Like with Infinity Ward and Modern Warfare 2, you're not doing an open beta. That's the first Call of Duty that hasn't had an open beta, and also the first to have so much levied against it. Is there any worry that you can't catch all the potential bugs, exploits and annoyances internally?
I think it's almost the opposite. I think the more popular the game is, the more you're going to find over time. The more people play the game, the more they're going to scrutinise every single aspect of it.
It's almost a tribute to those guys [at Infinity Ward] that the game is getting so much attention. I don't know if it's necessarily the fault of them not doing an online beta; they already had learned an awful lot from previous iterations.
In a sense you've also got to remember Rebellion learned an awful lot doing the original game, too. One of the questions that keeps coming up is: what is balance? And what does balance mean? We're trying, first and foremost, to put people in the skin of three very distinct characters. Balance is not a single thing; balance in Infestation is the marines realising, sooner or later, that they're going to have to work together.
A three-race FPS still has never really been done, has it? The best example of it is still the original Aliens vs. Predator, and that's a decade old now.
It is, but I think its legacy is there in Gears of War's Horde mode. Even Halo is doing it now.
The other challenges, the more difficult challenges that haven't been attempted since then: would people accept them if they weren't the Predator and the Alien? I think, in terms of bringing something that was a movie and turning it into an interactive experience, in having this franchise we're more fortunate than most. If you were to introduce it as something new people would have a harder time.
Put it this way: people have a hard enough time getting their heads around it even when they like the idea of being a Predator and an Alien. It takes... not convincing, it takes us getting to the point where we can just put code in your hands and let you get on with it.
But we know from having playing it relentlessly for months, if not years, that the satisfaction is there from the different feelings of empowerment you get. Being a Predator against a number of marines and staying alive for a certain amount of time? It's like surfing a wave. You don't have to dominate; just achieving that is enjoyment in itself.
Talking about the original: you've recently put it up on Steam. Do you think it's a good idea to let people go back to the rose-tinted nostalgia of yesteryear?
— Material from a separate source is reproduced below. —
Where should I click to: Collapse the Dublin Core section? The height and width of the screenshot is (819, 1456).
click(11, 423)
I think it's a good idea. From the videogame forum I frequent, it's hilariously funny to see people turning it off after 10 minutes saying 'I can't cope with the motion tracker.' It reminds me of being 10! It f***ing sh*ts me up to see that they're so affected by the game so many years on; or when they see a glimpse of the new one and they're like 'my god, that's the first time I've heard that motion tracker in so many years, I'm not sure I can cope with this.' It just cracks me up.
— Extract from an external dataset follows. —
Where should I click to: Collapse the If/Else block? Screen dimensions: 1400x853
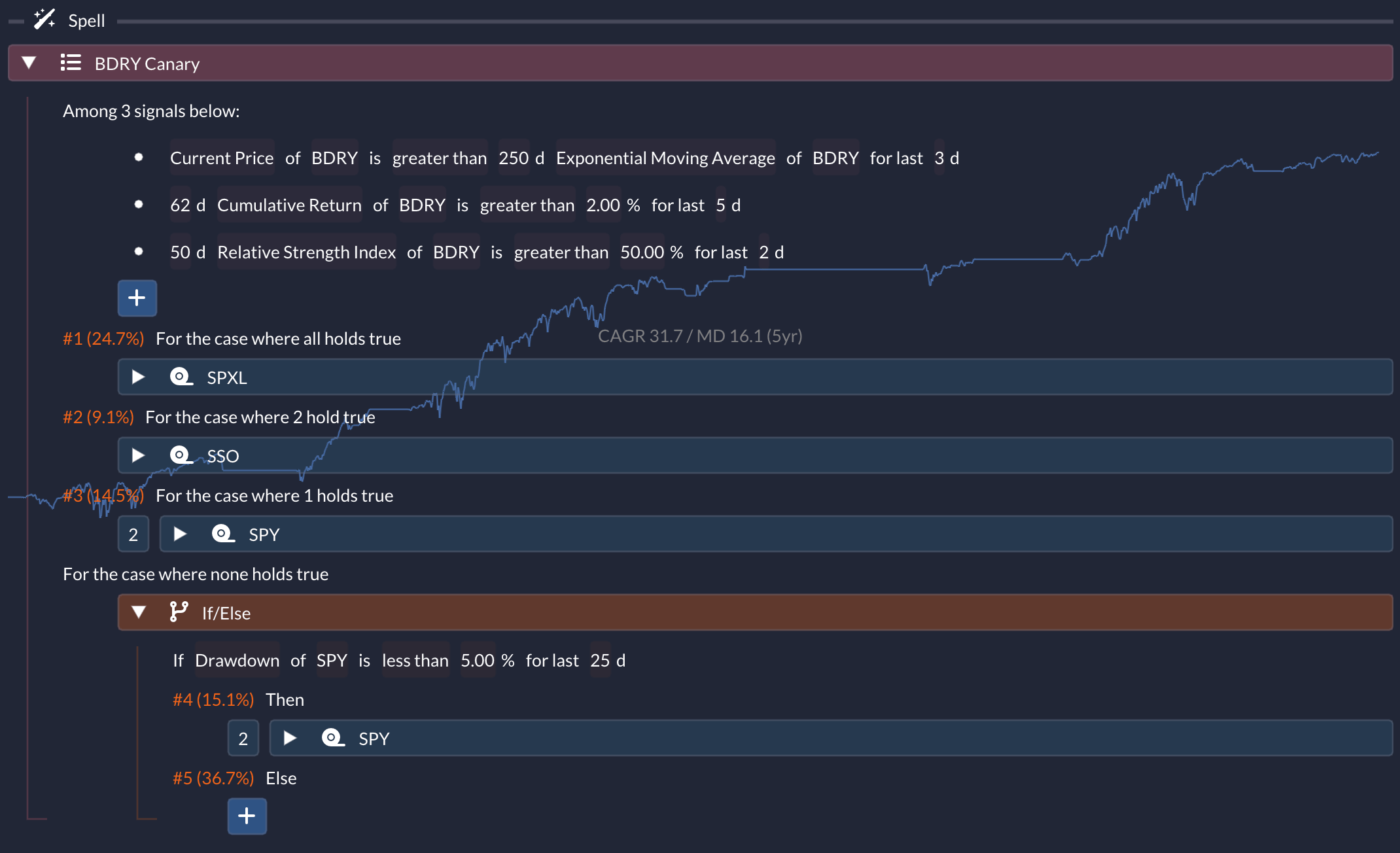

I don't know how many people would look at it judgementally before moving onto the next one, so I wouldn't see that as a particular concern.
When you released the first Aliens vs. Predator, the movies hadn't come out. Both of those movies suck. Do you think that could hurt the new game?
What I can't do is put myself in the shoes of someone who's going up and has only seen those movies. I'm kind of glad of that. What I know for a fact is that this game has earned more front covers of magazines for Sega than anything else they've done. That says to me that the movies haven't killed peoples' desire for this franchise. What it says is don't make a game that sucks like that movie - and that has kept us awake for a long, long time!
So. Why do you think Aliens vs. Predator - Requiem is such a bad movie?
Where do you start? Nobody sets out to make a bad movie, do they? That would be really sad.
Our thanks to Dave Brickley for taking the time to talk to us. Aliens vs. Predator will be released for 360, PS3 and PC on 19th February.